In a country where almost half of the population is out of employment at any given time, what are the chances a school drop-out will find a job?
In a nation where people walk long distances to church services, what option is there for someone who is mobility impaired, and weights too much to be carried?
In a realm where people must carry their groceries long distances from the store to their village, how can one that is impaired carry things and crawl along the road at the same time?
It is a land where school children often walk 10 or 12 kilometers just to get to school, then at the end of the day the same distance back home.
It is an all-too-common problem. Reaching what seems like the end of your life before you are out of your teens. Closed inside a mud walled, thatched roof, dark, damp, and dingy jail house for what may the rest of your life. Friends disappear. Hope fades, hopelessness sets in, and there is no place and no one to whom you can turn. Your family can’t help you, the village can’t support you. You drop out of school, out of life, out of touch. You don’t leave the house, and even when you do try to go outside, crawling on the ground is your only option. Rain, mud, dirt, dust, animal, and dog (You know what).
Your father is the song leader at a local church, and you try to hang on. You focus on crawling, crawling, crawling for nearly a mile to where he goes. Then one day you crawl all the way to Madisi, a 15-minute drive from your home, but literally hours for you to crawl.

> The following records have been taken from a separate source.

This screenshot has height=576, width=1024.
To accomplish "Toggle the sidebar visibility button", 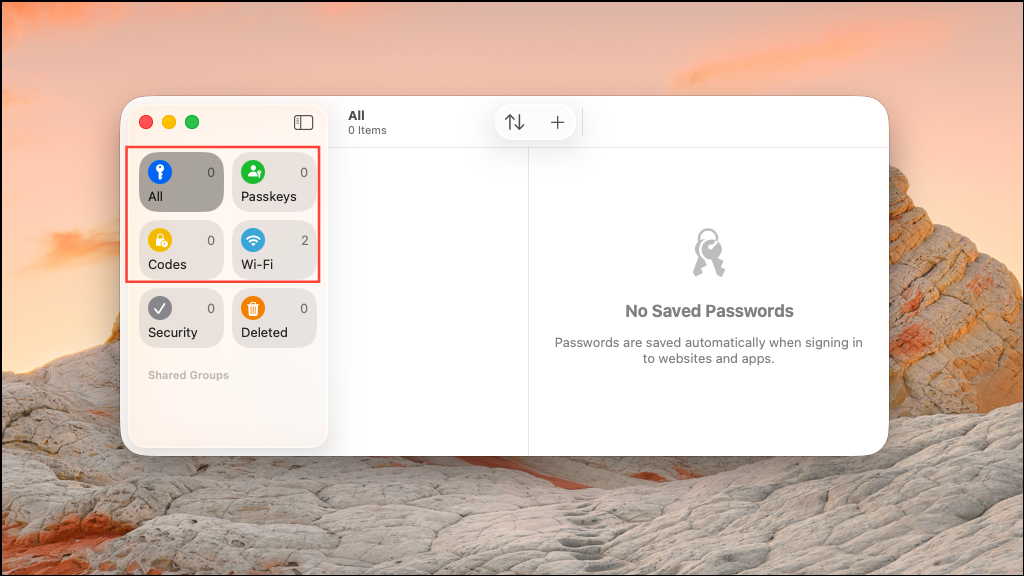I will [303, 123].
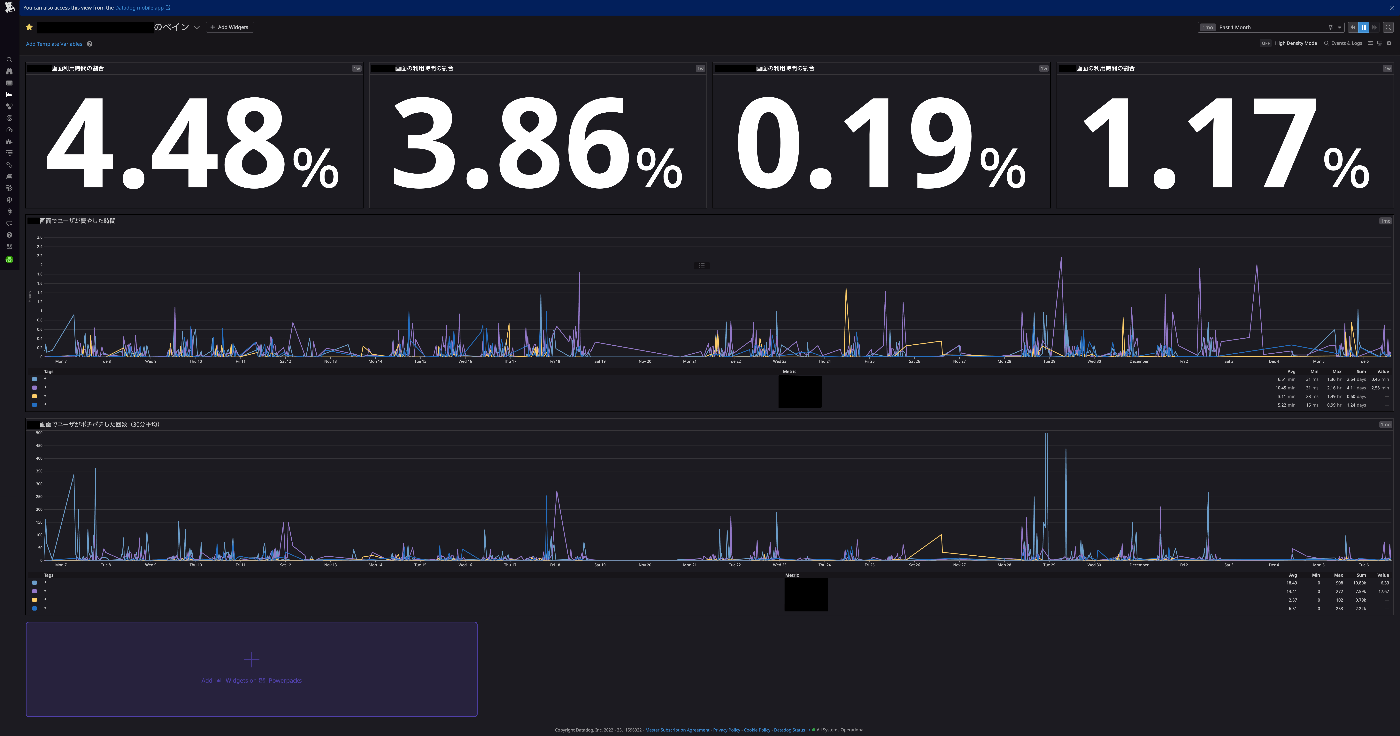Open the settings gear near Events & Logs
The image size is (1400, 736).
pyautogui.click(x=1389, y=43)
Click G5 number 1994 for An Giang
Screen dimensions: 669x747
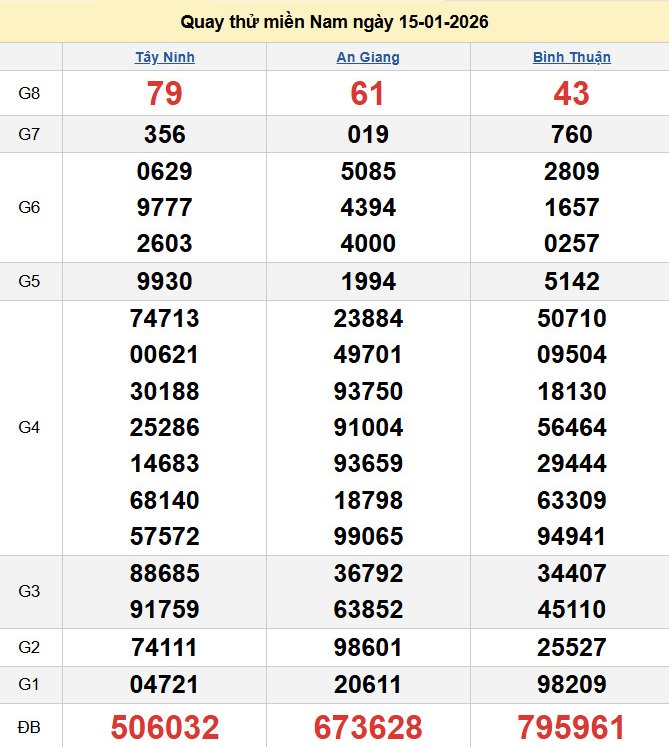pyautogui.click(x=368, y=281)
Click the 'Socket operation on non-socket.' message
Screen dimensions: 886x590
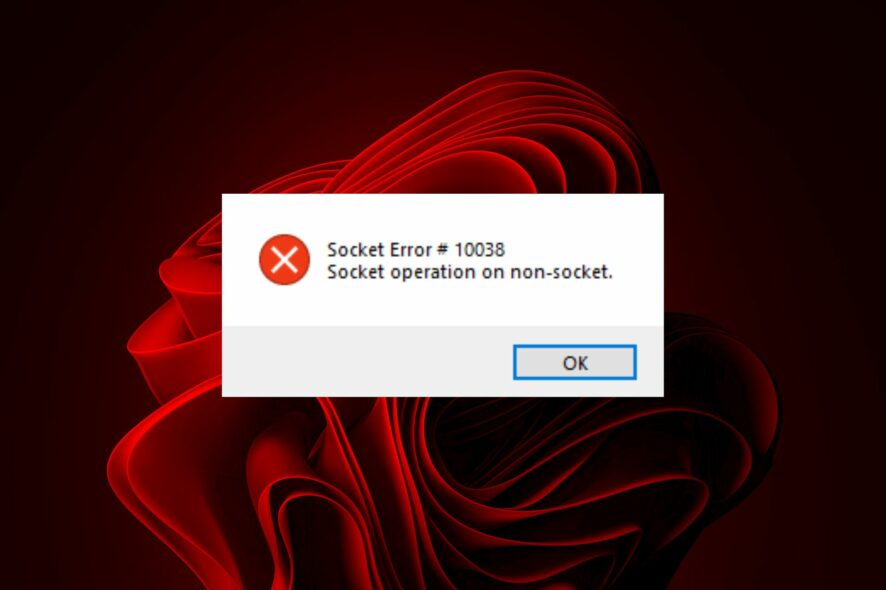click(x=470, y=272)
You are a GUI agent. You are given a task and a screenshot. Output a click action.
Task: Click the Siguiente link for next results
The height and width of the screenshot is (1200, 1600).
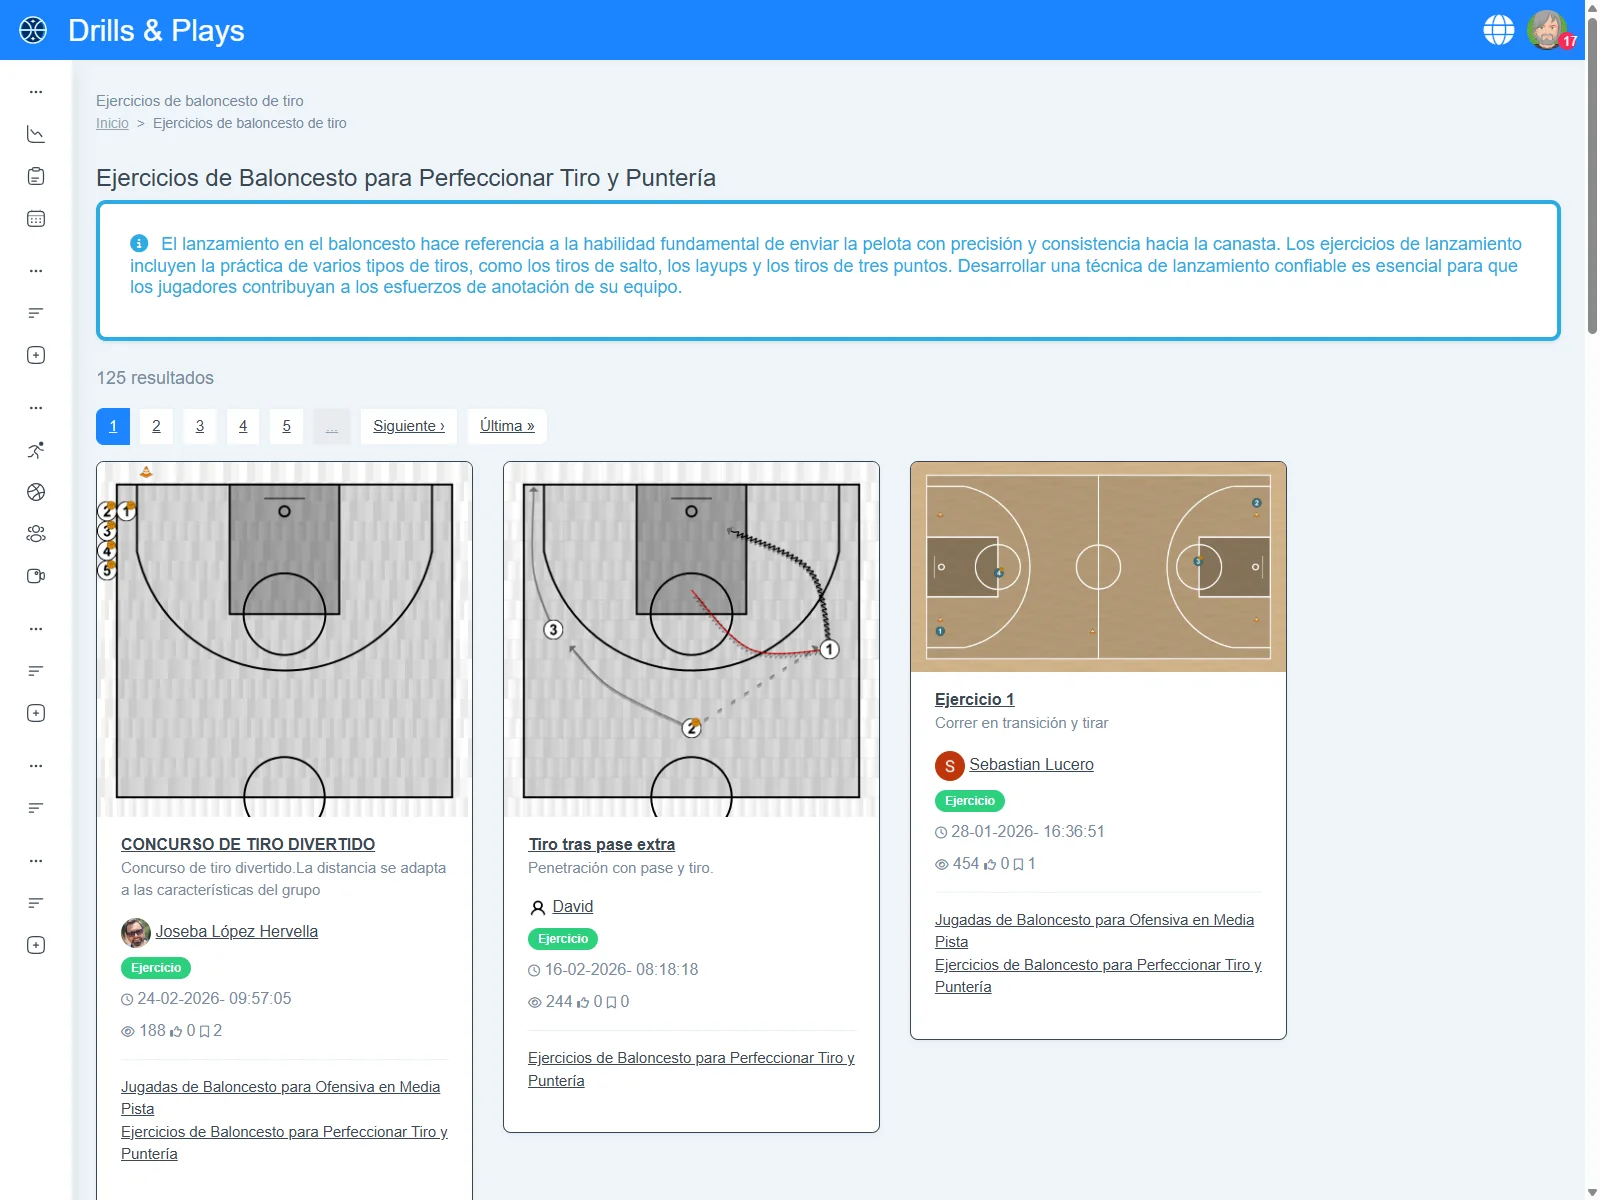(x=408, y=426)
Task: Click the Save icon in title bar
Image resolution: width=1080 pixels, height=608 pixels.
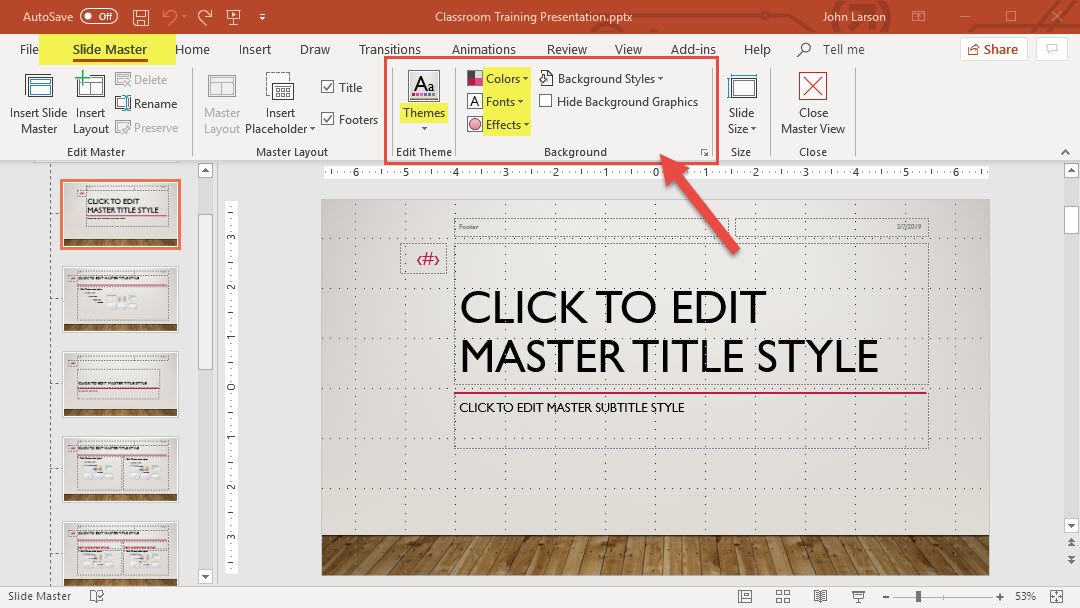Action: pyautogui.click(x=141, y=17)
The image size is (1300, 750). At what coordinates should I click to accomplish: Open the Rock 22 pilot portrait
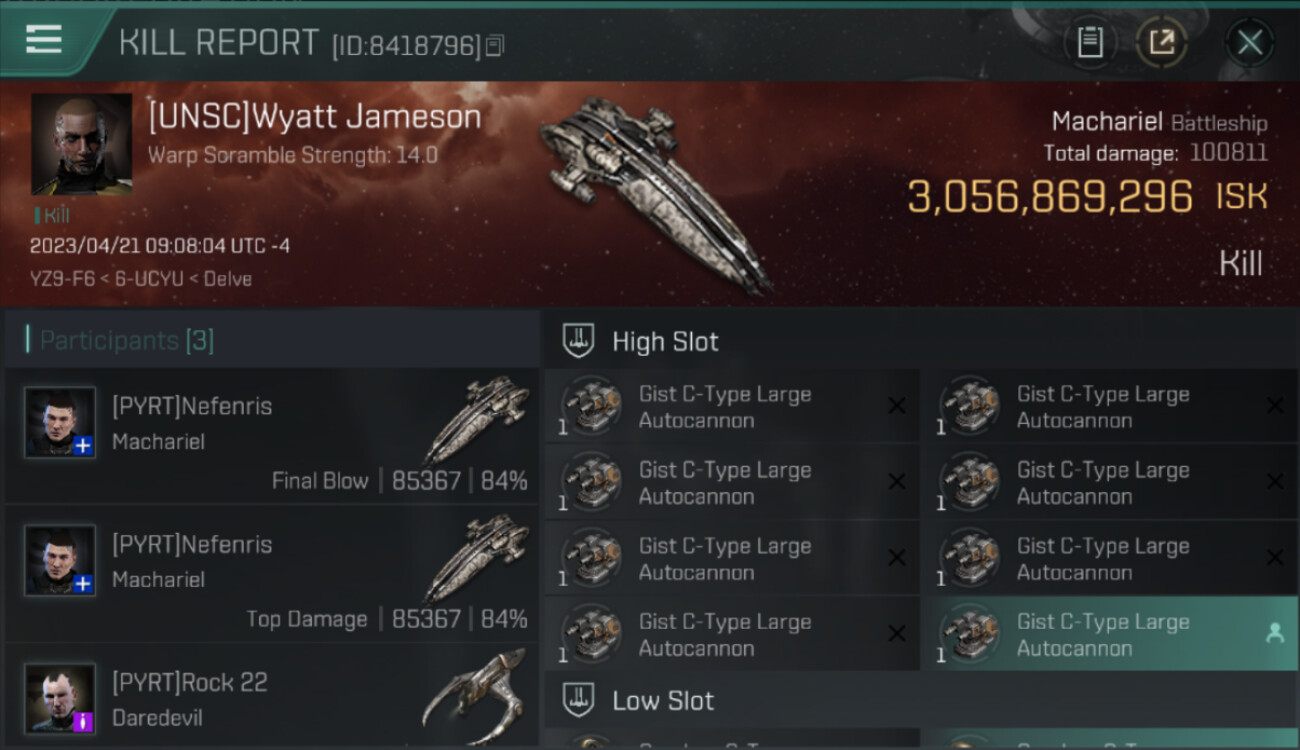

While you are away the team from Action for Progress reaches your house. Who are they? What do they want? Why are they here? You wonder many thoughts as you crawl back toward the house, watching these guys who have come to visit. You reach the house worn, weary, and thirsty. It is just too far. You are exhausted.
Then something is said. Something is done. Something is unwrapped from the box. Everything changes in a split second. The exhaustion begins to leave you. They say they have come to bring you a new mobility unit with which to get around. Get around. No longer on the ground. Like my friends get around. In a moment all of life turns, turns from the deepest form of darkness to a delirious form of excitement. Now what can I do? I can do anything!
“I think I want to start a grocery store,” says young Mpahatso Watson of Dowa. “That is what I will do. I will start a grocery store.”